Some will say that Bernanke, in making this judgement, is taking a political as much as an economic decision. Perhaps, he would readily agree. Yet there are those in Australia today who continue to pretend that, when our Reserve Bank takes a decision which balances the risk of inflation against the risk of recession, it is making an objective decision divorced from politics.

But, of course, politics is mixed up in it. Whether or not justified, right now, there seems to be agreement between our Reserve Bank and the Rudd Government that inflation rather than recession is the true enemy. By act of government policy, the RBA has long been given independent control over the fixing of interest rates at the level it deems appropriate to manage inflation.

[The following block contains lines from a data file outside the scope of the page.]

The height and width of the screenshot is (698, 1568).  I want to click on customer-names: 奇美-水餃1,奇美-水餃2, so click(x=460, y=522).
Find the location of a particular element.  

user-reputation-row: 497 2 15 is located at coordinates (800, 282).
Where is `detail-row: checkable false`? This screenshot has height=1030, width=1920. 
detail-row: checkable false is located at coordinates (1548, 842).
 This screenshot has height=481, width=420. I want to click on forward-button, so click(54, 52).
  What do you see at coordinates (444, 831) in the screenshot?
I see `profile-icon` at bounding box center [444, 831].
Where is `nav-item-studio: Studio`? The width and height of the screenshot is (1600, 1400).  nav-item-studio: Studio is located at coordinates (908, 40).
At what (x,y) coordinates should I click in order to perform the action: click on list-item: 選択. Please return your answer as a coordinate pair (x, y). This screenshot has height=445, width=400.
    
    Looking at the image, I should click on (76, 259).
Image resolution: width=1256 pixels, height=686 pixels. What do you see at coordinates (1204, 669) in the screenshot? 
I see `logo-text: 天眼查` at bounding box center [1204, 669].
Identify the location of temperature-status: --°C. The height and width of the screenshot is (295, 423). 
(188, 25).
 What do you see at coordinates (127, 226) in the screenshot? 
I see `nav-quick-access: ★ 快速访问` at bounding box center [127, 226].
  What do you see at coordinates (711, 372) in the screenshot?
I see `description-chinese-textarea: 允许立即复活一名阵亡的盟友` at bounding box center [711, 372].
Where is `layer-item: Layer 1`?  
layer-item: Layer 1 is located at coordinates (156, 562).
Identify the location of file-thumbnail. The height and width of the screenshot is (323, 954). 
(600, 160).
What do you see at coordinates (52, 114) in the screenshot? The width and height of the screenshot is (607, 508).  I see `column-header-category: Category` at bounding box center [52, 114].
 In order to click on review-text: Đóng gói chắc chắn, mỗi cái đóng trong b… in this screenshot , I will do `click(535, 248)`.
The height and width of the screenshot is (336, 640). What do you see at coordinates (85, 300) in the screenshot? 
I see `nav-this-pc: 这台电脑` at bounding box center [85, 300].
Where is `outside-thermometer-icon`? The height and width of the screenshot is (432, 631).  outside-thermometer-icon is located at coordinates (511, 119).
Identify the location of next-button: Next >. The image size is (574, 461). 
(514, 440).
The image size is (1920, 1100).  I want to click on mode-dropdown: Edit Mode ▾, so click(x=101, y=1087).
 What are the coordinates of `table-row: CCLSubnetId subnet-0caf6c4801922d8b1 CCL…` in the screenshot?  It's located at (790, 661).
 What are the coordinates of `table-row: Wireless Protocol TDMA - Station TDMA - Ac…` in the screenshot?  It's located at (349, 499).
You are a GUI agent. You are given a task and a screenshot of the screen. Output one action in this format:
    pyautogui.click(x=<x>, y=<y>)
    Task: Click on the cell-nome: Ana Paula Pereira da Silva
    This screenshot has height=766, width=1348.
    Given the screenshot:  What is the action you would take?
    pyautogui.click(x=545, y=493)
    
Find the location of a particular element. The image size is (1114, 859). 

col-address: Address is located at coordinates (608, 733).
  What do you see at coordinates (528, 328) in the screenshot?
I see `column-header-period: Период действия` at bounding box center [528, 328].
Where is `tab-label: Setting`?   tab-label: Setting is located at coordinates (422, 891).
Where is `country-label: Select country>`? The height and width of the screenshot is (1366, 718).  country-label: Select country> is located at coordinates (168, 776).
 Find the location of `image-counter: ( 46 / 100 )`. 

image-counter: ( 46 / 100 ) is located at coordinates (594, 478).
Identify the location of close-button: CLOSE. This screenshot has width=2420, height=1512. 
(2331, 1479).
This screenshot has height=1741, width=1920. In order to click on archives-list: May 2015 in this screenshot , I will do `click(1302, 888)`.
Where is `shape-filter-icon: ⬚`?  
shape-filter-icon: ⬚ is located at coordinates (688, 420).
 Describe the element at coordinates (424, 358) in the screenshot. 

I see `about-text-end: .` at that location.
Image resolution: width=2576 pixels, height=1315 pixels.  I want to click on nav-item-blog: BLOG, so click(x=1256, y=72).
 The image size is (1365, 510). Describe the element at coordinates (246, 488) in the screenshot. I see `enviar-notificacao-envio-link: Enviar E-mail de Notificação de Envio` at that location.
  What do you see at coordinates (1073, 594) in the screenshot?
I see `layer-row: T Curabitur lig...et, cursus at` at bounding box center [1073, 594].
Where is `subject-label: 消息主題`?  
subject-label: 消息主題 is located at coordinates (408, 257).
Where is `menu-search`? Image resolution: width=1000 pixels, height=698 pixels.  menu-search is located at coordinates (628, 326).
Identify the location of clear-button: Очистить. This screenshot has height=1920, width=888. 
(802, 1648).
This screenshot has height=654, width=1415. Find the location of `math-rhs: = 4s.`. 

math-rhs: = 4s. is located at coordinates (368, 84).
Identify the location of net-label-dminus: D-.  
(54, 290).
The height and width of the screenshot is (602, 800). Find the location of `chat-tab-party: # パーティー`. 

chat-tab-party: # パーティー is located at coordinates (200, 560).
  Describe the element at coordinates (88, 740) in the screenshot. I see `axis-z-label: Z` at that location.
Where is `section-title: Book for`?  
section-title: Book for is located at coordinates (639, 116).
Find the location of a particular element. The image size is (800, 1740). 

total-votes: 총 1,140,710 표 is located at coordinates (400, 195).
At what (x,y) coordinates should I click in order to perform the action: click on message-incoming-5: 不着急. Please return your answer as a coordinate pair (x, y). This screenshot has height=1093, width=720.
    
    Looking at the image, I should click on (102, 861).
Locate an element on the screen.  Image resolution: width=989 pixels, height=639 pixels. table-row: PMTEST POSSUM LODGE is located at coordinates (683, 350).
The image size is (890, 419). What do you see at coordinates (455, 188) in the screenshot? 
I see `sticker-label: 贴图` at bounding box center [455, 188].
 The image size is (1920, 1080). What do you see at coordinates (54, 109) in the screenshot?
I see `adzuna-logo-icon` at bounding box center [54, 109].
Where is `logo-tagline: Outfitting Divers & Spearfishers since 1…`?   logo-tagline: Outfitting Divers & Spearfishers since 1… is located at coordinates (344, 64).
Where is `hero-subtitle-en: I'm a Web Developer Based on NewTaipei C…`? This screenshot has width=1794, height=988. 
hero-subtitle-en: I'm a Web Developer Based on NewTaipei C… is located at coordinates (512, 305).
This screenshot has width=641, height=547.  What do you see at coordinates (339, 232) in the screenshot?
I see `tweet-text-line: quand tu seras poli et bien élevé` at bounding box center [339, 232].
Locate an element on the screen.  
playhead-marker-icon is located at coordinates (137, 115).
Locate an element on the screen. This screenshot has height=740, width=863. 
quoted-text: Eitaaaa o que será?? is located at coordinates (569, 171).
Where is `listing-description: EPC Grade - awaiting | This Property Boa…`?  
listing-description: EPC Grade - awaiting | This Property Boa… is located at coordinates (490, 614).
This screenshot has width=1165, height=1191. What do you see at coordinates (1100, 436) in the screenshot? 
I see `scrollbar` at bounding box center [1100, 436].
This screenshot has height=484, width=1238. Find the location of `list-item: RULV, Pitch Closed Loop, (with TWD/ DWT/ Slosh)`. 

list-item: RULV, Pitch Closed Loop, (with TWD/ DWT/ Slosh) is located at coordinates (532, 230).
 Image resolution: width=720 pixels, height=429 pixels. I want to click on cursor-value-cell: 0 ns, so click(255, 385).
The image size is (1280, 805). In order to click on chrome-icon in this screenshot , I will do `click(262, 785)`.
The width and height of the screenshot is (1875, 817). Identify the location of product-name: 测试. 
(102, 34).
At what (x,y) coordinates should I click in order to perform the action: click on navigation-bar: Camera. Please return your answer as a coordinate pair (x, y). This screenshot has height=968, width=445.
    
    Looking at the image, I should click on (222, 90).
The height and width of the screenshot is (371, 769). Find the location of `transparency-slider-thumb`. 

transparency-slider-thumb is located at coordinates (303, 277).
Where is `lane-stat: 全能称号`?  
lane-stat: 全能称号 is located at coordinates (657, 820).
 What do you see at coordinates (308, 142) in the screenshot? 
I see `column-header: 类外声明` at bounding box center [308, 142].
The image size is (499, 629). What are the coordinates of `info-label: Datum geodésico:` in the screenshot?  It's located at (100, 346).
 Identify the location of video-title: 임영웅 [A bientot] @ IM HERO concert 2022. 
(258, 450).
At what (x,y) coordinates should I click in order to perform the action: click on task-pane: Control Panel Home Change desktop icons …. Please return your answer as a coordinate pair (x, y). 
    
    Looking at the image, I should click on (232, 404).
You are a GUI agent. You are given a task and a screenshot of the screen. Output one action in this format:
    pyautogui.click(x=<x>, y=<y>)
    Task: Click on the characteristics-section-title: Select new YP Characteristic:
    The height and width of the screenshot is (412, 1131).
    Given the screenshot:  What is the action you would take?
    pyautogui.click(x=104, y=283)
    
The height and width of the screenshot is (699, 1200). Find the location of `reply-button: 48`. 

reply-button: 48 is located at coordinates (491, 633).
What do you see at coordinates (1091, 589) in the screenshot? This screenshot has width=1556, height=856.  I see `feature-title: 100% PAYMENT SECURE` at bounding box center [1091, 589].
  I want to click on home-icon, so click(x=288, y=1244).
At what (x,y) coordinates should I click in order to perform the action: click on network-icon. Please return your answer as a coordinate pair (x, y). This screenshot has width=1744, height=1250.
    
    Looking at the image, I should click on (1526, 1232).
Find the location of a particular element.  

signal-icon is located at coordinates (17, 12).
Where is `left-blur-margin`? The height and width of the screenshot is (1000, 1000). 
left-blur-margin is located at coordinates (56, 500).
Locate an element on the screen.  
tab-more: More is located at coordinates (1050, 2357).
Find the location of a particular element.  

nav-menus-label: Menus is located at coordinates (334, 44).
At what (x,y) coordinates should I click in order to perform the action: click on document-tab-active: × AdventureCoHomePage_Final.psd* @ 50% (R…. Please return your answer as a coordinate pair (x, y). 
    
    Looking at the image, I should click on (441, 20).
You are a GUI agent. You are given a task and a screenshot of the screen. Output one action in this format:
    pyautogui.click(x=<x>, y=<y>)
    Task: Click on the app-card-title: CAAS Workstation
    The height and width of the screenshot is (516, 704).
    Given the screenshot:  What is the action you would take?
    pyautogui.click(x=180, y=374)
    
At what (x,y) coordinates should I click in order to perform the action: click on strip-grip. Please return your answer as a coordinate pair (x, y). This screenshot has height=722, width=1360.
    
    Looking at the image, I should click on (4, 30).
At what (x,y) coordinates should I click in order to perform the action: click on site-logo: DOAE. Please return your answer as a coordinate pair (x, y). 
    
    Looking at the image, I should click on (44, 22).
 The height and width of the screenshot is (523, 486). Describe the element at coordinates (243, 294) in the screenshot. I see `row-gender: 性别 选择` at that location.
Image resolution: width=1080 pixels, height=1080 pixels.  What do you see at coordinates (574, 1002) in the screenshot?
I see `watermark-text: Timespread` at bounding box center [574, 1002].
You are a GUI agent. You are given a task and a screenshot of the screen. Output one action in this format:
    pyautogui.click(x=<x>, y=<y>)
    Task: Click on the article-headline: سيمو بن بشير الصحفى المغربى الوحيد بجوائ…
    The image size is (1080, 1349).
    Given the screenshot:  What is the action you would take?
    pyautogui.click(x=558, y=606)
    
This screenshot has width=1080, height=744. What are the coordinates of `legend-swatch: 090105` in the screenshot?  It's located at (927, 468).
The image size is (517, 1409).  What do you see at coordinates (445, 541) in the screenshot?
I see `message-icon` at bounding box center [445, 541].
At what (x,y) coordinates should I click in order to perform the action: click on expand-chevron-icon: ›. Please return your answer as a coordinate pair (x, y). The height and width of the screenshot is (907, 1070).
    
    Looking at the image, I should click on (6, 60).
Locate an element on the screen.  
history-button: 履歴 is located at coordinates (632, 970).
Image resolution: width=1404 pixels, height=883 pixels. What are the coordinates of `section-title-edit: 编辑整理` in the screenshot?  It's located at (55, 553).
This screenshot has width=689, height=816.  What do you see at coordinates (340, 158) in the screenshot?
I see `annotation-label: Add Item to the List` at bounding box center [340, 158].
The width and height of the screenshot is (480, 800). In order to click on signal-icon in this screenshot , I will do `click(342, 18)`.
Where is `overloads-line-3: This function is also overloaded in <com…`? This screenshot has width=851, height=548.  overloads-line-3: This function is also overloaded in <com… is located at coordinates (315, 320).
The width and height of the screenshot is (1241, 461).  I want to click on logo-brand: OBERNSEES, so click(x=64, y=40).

However, other aspects of economic management which inevitably impact upon inflation are outside the RBA's control - most notably, budgetary and taxation policy. These, in particular, are and will remain in the hands of the government; indeed, no government could or would wish to surrender control over them.

The contradictions in this dichotomy are only just beginning to emerge. Sooner or later, the government will almost certainly have to decide - as have the Americans - whether they prefer inflation over recession.

Meanwhile. less important conflicts have already emerged. During the election campaign the government promised to cut taxes. If implemented, this policy would stimulate demand and increase economic activity in an economy the bank believes is already overheated.

By keeping its promise to the electorate and going ahead with tax cuts, the government will be applying the accelerator to the economy at the same time as the Reserve Bank applies the brakes (through putting up interest rates). How all of this contradiction plays out in the real world is not clear - especially as the government's stated intention is to wage war against inflation.

The RBA's position embraces the virtue of consistency. The government's does not. It tries to tell us that any inflationary pressures triggered by its tax cuts will be offset by bringing in a tighter budget - which logically must mean cutting back on services.

All of this is somewhat discomforting. Saving money on budget outlays means cutting back on services. The main burden of this will fall on middle and lower-income households. Services which the government would have provided they will now have to pay for themselves. As a result, they are, in effect, being asked to pay not merely for their own tax cuts, but for those applying to the higher incomes as well.

Election pledge

Has the Prime Minister found a new and ingenious way of wriggling out of his election pledge to cut taxes? Or is it that (more likely) his government has taken hold of a set of less than perfect tools for managing the economy in the current difficult circumstances?

Either way, ordinary Australians have every right to feel concerned about what is happening.

- Colin Teese is a former deputy secretary of the Department of Trade.